── EXERCISE DATA ──
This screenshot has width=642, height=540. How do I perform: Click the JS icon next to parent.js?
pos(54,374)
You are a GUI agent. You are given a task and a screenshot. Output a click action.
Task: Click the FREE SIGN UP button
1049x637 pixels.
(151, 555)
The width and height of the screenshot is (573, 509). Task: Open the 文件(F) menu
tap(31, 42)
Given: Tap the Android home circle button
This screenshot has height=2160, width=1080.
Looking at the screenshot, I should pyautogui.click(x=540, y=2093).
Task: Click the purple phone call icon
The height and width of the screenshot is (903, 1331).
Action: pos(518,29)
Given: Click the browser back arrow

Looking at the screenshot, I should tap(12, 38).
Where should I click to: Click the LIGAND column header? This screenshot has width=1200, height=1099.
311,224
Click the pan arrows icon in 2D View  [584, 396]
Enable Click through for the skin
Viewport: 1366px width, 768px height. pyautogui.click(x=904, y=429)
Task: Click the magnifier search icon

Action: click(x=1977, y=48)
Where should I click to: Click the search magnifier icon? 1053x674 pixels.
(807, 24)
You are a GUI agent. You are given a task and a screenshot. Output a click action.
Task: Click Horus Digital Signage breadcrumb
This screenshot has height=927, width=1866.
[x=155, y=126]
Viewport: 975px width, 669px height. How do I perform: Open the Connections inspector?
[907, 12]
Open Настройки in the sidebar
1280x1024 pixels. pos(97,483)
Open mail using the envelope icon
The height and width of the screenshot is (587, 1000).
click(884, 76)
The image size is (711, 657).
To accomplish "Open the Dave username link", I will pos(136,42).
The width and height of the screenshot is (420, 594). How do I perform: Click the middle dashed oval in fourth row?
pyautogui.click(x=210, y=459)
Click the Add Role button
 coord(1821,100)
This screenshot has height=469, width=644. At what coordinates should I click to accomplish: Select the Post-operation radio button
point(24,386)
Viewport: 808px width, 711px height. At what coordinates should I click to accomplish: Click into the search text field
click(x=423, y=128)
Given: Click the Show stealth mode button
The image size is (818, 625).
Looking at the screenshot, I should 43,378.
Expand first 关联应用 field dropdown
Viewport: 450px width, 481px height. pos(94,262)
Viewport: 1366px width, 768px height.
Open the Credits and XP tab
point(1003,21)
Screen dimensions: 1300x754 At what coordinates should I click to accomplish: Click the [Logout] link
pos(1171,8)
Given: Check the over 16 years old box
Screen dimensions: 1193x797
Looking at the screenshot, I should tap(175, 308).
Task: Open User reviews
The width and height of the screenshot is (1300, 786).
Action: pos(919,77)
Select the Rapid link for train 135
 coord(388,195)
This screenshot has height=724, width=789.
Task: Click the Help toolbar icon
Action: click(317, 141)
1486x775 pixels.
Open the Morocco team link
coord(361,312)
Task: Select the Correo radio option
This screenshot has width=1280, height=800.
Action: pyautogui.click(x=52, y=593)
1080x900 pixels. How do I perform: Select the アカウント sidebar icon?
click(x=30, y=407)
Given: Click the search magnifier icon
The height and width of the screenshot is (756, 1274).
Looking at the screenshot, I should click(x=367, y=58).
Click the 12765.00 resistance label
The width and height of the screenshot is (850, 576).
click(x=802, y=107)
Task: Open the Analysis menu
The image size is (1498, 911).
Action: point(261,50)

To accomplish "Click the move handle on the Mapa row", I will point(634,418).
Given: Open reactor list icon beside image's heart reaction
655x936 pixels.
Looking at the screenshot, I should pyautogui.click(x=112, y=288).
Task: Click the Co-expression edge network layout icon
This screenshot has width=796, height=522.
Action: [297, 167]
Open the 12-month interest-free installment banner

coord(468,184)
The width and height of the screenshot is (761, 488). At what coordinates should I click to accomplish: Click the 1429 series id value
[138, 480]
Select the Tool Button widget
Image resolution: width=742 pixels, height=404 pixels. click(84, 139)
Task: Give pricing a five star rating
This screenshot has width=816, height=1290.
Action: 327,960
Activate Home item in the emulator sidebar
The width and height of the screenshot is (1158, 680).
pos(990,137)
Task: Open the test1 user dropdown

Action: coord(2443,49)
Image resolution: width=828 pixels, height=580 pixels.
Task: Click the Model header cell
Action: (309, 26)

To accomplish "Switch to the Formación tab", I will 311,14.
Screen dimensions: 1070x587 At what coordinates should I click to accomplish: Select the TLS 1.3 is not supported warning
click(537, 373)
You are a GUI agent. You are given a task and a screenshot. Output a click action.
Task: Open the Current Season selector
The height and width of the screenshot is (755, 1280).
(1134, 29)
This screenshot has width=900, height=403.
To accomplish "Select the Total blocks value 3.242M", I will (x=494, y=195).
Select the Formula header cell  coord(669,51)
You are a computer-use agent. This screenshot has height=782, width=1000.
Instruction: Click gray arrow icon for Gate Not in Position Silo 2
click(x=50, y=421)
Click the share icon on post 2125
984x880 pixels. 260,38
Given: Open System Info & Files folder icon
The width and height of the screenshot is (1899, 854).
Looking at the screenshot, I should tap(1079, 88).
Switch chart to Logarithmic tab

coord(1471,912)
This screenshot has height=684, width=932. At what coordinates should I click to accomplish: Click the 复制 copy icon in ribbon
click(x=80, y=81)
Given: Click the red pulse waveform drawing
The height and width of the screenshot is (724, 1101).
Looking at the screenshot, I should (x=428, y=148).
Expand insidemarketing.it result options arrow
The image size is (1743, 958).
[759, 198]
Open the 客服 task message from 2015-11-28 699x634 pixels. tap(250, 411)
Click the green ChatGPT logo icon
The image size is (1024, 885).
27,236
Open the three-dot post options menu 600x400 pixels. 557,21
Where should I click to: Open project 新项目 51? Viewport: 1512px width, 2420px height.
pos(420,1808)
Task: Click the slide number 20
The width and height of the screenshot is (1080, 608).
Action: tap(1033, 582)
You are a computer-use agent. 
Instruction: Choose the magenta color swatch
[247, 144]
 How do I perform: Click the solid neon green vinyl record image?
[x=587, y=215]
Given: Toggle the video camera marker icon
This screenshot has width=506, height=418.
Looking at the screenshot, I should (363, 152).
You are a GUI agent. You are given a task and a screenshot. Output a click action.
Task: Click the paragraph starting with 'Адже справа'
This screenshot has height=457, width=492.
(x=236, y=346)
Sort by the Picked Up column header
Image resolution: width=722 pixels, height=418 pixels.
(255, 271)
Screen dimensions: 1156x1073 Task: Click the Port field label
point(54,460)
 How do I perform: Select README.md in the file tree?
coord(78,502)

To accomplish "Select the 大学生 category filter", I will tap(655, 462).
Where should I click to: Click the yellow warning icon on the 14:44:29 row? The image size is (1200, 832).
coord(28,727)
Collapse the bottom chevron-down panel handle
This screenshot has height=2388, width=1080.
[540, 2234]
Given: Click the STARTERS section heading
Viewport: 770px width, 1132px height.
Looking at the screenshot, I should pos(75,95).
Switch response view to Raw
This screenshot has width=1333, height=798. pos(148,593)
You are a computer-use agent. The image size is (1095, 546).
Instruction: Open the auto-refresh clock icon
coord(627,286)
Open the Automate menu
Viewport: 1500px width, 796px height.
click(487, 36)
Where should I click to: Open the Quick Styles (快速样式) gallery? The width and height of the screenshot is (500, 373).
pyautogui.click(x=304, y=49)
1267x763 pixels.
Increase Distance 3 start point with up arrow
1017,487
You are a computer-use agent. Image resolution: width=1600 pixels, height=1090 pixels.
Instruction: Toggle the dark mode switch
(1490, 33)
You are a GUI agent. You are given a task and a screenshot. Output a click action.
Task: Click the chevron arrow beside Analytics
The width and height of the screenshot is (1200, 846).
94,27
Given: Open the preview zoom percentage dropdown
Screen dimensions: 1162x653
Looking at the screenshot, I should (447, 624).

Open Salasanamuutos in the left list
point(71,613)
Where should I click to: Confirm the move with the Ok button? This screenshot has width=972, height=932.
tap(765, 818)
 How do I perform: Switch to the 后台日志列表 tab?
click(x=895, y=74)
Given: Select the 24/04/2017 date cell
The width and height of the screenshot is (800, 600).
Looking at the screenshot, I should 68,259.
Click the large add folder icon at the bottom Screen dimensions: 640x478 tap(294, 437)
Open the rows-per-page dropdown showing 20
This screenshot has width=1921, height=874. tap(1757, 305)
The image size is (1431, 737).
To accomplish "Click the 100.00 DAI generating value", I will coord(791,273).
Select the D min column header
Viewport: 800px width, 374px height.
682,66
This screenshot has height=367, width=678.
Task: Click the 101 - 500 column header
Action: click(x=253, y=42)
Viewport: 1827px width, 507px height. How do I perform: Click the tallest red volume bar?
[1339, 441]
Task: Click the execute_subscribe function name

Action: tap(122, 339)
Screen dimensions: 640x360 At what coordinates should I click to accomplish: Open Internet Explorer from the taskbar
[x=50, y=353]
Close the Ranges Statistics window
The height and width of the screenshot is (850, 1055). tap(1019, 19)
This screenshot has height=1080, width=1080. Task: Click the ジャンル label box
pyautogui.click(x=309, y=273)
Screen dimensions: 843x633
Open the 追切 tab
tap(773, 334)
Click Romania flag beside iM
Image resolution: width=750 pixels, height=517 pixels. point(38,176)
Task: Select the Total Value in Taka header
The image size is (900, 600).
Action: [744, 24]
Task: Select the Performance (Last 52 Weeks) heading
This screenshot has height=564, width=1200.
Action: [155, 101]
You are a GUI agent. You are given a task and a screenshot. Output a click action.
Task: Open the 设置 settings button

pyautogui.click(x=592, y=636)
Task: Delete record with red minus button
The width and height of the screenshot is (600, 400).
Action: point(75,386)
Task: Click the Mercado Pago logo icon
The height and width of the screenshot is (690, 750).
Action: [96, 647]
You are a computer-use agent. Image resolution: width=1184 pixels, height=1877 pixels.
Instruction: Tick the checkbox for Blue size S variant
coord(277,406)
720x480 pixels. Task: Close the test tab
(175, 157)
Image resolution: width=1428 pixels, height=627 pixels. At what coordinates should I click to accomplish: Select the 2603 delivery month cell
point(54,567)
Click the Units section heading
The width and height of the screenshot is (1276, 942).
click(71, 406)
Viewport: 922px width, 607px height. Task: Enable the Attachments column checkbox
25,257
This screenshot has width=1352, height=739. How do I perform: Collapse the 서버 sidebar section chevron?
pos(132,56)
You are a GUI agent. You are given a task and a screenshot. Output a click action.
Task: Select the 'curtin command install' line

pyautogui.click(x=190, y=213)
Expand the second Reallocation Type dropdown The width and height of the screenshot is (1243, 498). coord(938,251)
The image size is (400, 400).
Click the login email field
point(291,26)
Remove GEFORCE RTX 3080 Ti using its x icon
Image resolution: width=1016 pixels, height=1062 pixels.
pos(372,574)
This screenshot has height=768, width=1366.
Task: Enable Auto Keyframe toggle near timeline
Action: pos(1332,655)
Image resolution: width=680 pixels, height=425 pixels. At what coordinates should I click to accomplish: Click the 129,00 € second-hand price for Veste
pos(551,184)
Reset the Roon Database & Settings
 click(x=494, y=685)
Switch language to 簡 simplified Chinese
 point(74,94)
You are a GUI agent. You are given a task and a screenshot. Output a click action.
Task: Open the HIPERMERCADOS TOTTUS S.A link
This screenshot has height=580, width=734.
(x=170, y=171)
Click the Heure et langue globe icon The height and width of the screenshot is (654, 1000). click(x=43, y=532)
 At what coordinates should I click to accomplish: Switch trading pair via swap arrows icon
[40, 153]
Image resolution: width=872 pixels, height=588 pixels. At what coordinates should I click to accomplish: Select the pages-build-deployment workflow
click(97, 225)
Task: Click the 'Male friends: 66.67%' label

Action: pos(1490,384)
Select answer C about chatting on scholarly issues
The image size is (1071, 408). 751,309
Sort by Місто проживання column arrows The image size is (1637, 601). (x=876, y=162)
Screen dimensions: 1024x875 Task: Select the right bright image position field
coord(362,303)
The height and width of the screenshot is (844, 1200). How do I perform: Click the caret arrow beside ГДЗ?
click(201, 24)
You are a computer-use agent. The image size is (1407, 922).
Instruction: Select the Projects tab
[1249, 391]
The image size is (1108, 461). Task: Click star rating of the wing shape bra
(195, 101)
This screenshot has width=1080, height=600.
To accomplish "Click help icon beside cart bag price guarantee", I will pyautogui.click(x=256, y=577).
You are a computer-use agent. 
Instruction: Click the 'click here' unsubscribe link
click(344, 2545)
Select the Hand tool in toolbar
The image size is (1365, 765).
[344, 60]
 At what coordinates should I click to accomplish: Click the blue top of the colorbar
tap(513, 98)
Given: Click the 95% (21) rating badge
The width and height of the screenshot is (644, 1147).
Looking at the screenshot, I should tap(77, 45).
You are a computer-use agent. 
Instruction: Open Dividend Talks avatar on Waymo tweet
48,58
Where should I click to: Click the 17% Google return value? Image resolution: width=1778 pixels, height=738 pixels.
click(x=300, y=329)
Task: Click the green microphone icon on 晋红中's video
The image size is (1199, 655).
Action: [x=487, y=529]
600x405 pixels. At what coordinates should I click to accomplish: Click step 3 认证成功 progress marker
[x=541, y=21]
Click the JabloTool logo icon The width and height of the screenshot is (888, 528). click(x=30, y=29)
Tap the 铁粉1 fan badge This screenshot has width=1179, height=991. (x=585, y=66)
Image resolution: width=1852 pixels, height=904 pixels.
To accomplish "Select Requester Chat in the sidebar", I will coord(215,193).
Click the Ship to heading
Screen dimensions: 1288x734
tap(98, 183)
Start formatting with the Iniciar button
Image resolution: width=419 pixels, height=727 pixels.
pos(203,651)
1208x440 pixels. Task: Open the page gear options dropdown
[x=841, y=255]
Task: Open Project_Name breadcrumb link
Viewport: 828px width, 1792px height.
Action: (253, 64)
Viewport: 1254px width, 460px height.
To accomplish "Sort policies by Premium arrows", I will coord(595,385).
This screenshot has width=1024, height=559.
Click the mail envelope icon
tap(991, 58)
───
■ **WHAT NEEDS TO BE DONE**: Nothing but lines that contain "folder" should appear in the answer. Copy each from the records.

■ **TASK ANSWER**:
Given: Open System Info & Files folder icon
Click the large add folder icon at the bottom Screen dimensions: 640x478 tap(294, 437)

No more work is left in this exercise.